Question

A group of students are provided with three objects all of the same mass and radius. The objects include a solid cylinder, a thin hoop (or cylindrical shell), and a solid sphere. The students are asked to predict which will get to the bottom of a ramp first if all three are released together from the same distance up the ramp. Which prediction is correct if the objects are listed in order from fastest to slowest?
Sphere (fastest), cylinder, hoop (slowest).

Sphere (fastest), hoop, cylinder (slowest).

Hoop (fastest), sphere, cylinder (slowest).
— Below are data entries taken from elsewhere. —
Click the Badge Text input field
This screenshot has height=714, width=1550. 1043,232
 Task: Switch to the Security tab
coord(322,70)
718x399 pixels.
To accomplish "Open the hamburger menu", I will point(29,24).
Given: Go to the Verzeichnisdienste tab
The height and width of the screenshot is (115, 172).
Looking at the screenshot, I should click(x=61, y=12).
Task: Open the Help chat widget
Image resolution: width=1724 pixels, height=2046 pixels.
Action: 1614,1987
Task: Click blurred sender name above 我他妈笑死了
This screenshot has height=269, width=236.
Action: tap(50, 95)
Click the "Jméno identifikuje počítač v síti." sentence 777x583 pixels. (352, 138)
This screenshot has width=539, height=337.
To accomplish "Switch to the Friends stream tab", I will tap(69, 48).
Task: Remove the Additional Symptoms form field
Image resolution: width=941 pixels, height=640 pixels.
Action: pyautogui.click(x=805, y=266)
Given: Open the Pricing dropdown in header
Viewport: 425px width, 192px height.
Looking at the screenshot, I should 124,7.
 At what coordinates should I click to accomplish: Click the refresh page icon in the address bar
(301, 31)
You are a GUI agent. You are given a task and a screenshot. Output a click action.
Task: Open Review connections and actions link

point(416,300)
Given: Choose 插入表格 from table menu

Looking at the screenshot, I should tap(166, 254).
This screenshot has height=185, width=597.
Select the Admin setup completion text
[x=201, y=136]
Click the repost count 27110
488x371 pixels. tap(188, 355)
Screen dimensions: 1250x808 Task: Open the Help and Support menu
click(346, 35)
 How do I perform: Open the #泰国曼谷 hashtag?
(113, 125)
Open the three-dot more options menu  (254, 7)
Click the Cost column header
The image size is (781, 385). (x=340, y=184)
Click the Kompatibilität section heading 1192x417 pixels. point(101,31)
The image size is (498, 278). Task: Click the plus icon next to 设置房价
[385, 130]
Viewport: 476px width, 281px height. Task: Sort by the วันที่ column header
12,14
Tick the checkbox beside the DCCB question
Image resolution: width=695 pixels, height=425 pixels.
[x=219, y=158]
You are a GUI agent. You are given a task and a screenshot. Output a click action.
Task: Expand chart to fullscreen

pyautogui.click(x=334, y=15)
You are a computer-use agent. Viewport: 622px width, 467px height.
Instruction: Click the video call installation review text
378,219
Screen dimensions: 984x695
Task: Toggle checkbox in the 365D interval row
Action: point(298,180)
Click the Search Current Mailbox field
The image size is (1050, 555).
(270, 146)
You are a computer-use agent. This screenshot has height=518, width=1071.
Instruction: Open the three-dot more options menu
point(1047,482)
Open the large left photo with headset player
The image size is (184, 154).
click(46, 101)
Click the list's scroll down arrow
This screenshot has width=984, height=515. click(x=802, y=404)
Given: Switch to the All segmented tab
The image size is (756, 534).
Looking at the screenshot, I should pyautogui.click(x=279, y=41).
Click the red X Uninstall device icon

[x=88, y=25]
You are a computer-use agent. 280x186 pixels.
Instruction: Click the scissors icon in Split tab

Hoop (fastest), cylinder, sphere (slowest).

Cylinder (fastest), hoop, sphere (slowest).

Cylinder (fastest), sphere, hoop (slowest).

No relationship can be predicted with the provided information.

Answer 1

Answer:

Sphere, cylinder    hoop

Explanation:

To analyze Which student is right it is best to propose the solution of the problem. Let's look for the speed of the center of mass. Let's use the concept of mechanical energy

In the highest part of the ramp

     Em₀ = U = mg y

In the lowest part

Here the energy has part of translation and part of rotation

      $E_{mf}$  = $K_{T}$ + $K_{R}$

      $E_{mf}$  = ½ m $v_{cm}$² + ½ I w²

Where I is the moment of inertia of the body and w the angular velocity that relates to the velocity of the center of mass

     $v_{cm}$ = w r

    w = $v_{cm}$ / r

Let's replace

   $E_{mf}$ = ½ I ($v_{cm}$ / r)²

Energy is conserved

   mg y = ½ m $v_{cm}$² + ½ I $v_{cm}$² / r2

   ½ (m + I / r²) $v_{cm}$² = m g y

   ½ (1 + I / m r²) $v_{cm}$² = g y

   $v_{cm}$ = √ [2gy / (1 + I / mr²)]

This is the velocity of the center of mass of the bodies, as they all have the same radius with comparing this point is sufficient. Now let's use the speed definition

   v = d / t

   t = d / v

   t = d / (√ [2gy / (1 + I / mr²)])

   t = (d / √ 2gy) √(1 + I / m r²)

Therefore we see that time is proportional to the square root. All quantities are constant and the one that varies is the moment of inertia.

The moments of inertia of

Sphere is   Is = 2/5 M r²

Cylinder    Ic = ½ M r²

Hoop         Ih = M r²

Let's replace each one and calculate the time

Sphere

    ts = (d / √2gy) √ (1 + 2/5 Mr² / mr²)

    ts = (d / √ 2gy) √ (1 +2/5) = (d / √ 2gy) √(1.4)

    ts = (d / √ 2gy)      1.1

Cylinder

    tc = (d / √2gy) √ (1 + 1/2 Mr² / Mr²)

    tc = (d / √2gy) √ (1 + ½) = (d / √ 2gy) √ 1.5

    tc = (d / √ 2gy)    1.2

Hoop

    th = (d / √2gy) √ (1 + mr² / mr²)

    th = (d / √2gy) √(1 + 1) = (d / √ 2gy) √ 2

    th = (d / √ 2gy)  1.41

We have the results for the time the body that arrives the fastest is the sphere and the one that is the most hoop. Therefore the correct answer is

         ts < tc < th

     Sphere, cylinder    hoop